*** Supplied material

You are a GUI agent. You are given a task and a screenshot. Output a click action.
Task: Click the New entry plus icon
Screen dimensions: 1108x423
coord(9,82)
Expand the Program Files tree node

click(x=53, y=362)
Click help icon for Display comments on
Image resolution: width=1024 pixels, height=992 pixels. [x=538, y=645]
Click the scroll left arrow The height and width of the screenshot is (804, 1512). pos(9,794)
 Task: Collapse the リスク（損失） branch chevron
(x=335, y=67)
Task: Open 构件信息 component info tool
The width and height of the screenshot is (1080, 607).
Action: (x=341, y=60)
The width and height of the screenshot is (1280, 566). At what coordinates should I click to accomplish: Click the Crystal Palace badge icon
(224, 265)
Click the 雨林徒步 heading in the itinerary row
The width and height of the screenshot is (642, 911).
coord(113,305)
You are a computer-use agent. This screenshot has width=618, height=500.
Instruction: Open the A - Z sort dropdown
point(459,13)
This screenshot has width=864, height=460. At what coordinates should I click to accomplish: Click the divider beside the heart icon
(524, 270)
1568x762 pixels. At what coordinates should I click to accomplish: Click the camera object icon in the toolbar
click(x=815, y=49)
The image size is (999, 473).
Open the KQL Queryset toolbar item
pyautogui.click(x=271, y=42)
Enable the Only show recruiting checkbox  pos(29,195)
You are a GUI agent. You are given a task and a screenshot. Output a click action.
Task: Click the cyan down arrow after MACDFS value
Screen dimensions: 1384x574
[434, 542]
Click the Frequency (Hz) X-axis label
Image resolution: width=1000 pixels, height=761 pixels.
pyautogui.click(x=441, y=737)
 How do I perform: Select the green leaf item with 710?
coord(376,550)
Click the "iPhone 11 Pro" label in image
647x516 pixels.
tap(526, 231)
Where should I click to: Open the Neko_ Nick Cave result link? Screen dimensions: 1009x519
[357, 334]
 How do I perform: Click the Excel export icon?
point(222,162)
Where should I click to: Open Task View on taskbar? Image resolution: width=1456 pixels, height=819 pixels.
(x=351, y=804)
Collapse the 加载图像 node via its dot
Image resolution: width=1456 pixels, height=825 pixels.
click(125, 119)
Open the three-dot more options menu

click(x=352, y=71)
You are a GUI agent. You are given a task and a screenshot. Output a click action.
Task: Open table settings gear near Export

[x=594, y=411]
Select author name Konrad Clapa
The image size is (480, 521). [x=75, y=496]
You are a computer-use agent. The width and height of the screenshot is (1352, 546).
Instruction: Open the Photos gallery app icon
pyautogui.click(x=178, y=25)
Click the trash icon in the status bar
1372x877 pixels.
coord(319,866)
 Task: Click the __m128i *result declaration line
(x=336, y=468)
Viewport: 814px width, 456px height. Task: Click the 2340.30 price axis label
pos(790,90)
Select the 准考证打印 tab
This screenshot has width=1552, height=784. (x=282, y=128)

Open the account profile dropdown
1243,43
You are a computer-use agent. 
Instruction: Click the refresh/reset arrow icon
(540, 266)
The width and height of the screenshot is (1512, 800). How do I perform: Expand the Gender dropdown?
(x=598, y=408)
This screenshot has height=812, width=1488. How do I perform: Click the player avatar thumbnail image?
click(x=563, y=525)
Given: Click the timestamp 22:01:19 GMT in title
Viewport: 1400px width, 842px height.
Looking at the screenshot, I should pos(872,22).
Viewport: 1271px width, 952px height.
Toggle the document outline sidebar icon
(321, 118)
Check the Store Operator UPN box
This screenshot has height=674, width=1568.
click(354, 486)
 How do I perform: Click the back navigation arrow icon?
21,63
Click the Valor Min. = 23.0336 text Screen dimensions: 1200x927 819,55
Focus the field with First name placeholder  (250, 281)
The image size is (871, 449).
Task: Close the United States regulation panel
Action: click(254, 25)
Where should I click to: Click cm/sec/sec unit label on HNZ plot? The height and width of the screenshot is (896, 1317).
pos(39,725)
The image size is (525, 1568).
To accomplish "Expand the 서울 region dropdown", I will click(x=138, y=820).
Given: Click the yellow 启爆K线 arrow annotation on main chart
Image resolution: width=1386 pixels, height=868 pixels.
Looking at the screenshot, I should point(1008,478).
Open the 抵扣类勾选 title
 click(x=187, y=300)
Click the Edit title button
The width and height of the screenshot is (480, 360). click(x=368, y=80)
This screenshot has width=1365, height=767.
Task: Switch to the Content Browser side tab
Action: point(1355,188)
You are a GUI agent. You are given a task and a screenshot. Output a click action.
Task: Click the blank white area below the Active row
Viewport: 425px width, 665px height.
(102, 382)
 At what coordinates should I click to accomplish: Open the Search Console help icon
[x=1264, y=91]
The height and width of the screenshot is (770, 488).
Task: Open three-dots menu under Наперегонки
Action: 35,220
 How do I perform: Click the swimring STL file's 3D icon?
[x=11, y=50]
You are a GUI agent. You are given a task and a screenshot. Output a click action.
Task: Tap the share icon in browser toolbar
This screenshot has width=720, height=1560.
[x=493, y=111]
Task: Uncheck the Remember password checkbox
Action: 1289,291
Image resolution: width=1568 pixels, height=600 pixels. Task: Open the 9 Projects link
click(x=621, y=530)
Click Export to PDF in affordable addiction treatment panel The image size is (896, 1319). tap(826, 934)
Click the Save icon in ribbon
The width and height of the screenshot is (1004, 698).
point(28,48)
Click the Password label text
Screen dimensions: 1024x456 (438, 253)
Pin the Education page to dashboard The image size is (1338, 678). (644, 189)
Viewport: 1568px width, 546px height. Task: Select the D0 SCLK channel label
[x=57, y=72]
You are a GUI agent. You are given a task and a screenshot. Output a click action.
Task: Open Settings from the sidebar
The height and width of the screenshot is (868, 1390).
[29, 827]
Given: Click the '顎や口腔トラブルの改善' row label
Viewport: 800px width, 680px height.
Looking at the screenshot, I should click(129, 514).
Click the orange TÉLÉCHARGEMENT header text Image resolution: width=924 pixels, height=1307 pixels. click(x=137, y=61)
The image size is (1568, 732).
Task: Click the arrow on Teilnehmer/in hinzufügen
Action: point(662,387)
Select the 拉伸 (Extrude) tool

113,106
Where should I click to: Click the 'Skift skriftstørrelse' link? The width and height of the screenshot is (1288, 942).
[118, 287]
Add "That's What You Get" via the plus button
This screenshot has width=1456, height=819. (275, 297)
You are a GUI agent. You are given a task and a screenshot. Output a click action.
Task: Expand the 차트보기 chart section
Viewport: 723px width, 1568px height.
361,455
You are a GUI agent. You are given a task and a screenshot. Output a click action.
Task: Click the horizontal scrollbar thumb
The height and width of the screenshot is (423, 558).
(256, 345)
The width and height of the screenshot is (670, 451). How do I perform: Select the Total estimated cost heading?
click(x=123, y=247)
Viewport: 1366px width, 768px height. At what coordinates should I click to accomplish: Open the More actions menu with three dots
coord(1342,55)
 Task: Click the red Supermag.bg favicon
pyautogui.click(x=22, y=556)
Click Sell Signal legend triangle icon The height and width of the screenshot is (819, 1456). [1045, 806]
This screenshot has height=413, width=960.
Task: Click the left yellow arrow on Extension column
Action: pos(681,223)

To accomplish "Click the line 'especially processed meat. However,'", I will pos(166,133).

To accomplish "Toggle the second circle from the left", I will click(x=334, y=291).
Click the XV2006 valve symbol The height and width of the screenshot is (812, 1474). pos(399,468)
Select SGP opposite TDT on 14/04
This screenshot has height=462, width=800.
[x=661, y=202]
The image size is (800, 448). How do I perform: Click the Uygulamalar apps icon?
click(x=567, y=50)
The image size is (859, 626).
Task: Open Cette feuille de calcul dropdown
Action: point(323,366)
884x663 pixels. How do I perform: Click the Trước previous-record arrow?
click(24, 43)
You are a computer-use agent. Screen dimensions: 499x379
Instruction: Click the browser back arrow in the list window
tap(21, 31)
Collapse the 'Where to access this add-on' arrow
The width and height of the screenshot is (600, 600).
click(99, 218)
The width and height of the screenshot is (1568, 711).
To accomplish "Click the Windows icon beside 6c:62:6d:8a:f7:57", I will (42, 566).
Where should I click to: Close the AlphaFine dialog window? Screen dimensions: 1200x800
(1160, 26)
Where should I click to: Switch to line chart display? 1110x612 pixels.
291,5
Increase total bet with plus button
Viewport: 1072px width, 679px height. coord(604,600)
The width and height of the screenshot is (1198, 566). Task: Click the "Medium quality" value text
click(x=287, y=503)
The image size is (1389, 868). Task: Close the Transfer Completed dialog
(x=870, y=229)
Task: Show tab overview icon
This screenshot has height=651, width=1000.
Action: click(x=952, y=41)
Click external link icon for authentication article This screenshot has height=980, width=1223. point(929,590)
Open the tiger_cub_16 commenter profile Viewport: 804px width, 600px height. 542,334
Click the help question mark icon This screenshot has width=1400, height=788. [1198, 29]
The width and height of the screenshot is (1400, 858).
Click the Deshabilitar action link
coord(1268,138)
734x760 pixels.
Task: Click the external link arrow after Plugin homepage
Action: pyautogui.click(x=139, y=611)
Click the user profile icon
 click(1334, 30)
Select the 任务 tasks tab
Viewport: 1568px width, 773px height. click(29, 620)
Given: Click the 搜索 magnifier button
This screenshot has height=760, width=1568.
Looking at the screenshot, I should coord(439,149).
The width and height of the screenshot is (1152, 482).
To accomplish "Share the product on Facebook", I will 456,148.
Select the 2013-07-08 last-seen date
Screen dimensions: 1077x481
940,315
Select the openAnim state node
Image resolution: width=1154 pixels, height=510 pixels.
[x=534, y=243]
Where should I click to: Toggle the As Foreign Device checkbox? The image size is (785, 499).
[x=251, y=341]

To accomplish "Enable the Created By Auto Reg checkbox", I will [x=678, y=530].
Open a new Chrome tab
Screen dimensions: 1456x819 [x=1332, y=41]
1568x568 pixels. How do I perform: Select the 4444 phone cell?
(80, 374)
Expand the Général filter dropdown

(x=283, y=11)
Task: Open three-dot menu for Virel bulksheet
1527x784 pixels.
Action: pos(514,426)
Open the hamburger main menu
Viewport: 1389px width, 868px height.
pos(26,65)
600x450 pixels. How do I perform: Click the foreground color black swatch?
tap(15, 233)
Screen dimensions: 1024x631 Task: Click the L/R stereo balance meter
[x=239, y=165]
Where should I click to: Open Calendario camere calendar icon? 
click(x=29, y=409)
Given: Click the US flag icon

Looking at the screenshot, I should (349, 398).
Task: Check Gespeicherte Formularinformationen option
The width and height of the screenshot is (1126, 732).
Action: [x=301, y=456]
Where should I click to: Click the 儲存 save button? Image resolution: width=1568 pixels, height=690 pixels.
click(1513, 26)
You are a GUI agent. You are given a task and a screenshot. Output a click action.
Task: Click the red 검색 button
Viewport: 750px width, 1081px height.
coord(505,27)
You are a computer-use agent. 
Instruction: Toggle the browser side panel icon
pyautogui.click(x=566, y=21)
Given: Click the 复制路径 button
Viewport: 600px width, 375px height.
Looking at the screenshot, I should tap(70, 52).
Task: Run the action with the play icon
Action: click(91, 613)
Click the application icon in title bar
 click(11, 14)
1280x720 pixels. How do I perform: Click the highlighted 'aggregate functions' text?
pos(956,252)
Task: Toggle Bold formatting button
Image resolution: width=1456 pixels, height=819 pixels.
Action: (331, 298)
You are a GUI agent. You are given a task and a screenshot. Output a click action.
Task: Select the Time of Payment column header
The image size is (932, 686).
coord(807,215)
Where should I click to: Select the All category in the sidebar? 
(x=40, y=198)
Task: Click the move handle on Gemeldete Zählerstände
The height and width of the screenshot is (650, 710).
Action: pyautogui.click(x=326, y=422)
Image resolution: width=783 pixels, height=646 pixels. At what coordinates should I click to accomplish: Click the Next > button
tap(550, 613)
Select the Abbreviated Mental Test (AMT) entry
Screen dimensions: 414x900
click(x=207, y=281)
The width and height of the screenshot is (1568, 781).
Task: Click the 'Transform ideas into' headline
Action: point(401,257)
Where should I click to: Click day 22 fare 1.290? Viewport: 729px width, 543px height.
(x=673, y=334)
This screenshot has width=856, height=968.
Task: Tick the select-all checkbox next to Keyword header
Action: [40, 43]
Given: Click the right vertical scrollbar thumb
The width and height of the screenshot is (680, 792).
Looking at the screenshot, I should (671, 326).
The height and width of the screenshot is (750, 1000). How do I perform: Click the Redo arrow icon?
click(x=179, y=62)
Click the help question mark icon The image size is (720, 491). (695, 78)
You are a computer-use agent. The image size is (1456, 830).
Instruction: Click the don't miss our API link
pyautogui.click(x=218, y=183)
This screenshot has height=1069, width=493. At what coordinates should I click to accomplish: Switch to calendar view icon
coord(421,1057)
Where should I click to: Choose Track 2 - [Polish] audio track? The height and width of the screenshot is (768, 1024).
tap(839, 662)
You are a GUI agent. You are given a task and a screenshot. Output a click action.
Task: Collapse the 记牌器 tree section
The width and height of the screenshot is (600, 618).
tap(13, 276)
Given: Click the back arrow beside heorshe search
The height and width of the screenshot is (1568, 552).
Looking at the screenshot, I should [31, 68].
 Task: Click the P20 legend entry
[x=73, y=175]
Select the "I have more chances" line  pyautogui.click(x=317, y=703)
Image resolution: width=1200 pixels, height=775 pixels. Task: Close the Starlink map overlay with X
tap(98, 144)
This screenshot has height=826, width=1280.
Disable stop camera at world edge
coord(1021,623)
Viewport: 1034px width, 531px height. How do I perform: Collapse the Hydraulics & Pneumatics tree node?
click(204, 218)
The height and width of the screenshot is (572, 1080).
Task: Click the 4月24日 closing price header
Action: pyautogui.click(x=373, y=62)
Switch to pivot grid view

******

Your task:
Please express the listing as a Markdown table with the columns "No." and "Line", numbering each row and leaving out blank lines, starting with the first line of the listing and going on through the line with "point(222,162)".

Result:
| No. | Line |
|---|---|
| 1 | You are a GUI agent. You are given a task and a screenshot. Output a click action. |
| 2 | Task: Click the New entry plus icon |
| 3 | Screen dimensions: 1108x423 |
| 4 | coord(9,82) |
| 5 | Expand the Program Files tree node |
| 6 | click(x=53, y=362) |
| 7 | Click help icon for Display comments on |
| 8 | Image resolution: width=1024 pixels, height=992 pixels. [x=538, y=645] |
| 9 | Click the scroll left arrow The height and width of the screenshot is (804, 1512). pos(9,794) |
| 10 |  Task: Collapse the リスク（損失） branch chevron |
| 11 | (x=335, y=67) |
| 12 | Task: Open 构件信息 component info tool |
| 13 | The width and height of the screenshot is (1080, 607). |
| 14 | Action: (x=341, y=60) |
| 15 | The width and height of the screenshot is (1280, 566). At what coordinates should I click to accomplish: Click the Crystal Palace badge icon |
| 16 | (224, 265) |
| 17 | Click the 雨林徒步 heading in the itinerary row |
| 18 | The width and height of the screenshot is (642, 911). |
| 19 | coord(113,305) |
| 20 | You are a computer-use agent. This screenshot has width=618, height=500. |
| 21 | Instruction: Open the A - Z sort dropdown |
| 22 | point(459,13) |
| 23 | This screenshot has width=864, height=460. At what coordinates should I click to accomplish: Click the divider beside the heart icon |
| 24 | (524, 270) |
| 25 | 1568x762 pixels. At what coordinates should I click to accomplish: Click the camera object icon in the toolbar |
| 26 | click(x=815, y=49) |
| 27 | The image size is (999, 473). |
| 28 | Open the KQL Queryset toolbar item |
| 29 | pyautogui.click(x=271, y=42) |
| 30 | Enable the Only show recruiting checkbox  pos(29,195) |
| 31 | You are a GUI agent. You are given a task and a screenshot. Output a click action. |
| 32 | Task: Click the cyan down arrow after MACDFS value |
| 33 | Screen dimensions: 1384x574 |
| 34 | [434, 542] |
| 35 | Click the Frequency (Hz) X-axis label |
| 36 | Image resolution: width=1000 pixels, height=761 pixels. |
| 37 | pyautogui.click(x=441, y=737) |
| 38 |  How do I perform: Select the green leaf item with 710? |
| 39 | coord(376,550) |
| 40 | Click the "iPhone 11 Pro" label in image |
| 41 | 647x516 pixels. |
| 42 | tap(526, 231) |
| 43 | Where should I click to: Open the Neko_ Nick Cave result link? Screen dimensions: 1009x519 |
| 44 | [357, 334] |
| 45 |  How do I perform: Click the Excel export icon? |
| 46 | point(222,162) |